Requirement — Print the lines below exactly, from the line that contains "How do I perform: Select the Away" through the last line, with both of those lines included.
##### Data rows #####
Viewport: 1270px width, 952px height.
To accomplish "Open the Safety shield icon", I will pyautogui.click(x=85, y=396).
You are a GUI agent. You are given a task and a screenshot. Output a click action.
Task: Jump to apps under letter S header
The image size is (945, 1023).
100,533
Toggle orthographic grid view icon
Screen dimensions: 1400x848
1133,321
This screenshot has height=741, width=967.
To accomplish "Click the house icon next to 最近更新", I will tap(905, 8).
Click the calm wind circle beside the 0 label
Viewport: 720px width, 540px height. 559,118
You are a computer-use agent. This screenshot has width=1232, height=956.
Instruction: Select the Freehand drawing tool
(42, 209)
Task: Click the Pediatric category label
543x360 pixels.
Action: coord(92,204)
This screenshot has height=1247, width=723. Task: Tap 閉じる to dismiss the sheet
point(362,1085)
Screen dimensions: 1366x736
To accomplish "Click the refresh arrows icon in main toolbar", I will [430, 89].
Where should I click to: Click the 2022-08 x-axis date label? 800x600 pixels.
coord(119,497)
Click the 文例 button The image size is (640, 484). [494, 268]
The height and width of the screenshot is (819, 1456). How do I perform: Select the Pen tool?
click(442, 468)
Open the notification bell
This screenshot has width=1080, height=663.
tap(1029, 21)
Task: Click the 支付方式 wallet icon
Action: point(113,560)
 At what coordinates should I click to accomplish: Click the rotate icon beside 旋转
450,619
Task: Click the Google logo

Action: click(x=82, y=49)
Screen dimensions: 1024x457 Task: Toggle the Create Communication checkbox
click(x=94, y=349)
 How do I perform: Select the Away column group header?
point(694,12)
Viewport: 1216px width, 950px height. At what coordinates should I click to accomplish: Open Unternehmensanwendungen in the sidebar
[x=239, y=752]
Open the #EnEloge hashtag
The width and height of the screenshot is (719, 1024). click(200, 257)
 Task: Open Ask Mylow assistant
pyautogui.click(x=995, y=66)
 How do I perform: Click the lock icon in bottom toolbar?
#####
Correct response —
 How do I perform: Select the Away column group header?
point(694,12)
Viewport: 1216px width, 950px height. At what coordinates should I click to accomplish: Open Unternehmensanwendungen in the sidebar
[x=239, y=752]
Open the #EnEloge hashtag
The width and height of the screenshot is (719, 1024). click(200, 257)
 Task: Open Ask Mylow assistant
pyautogui.click(x=995, y=66)
 How do I perform: Click the lock icon in bottom toolbar?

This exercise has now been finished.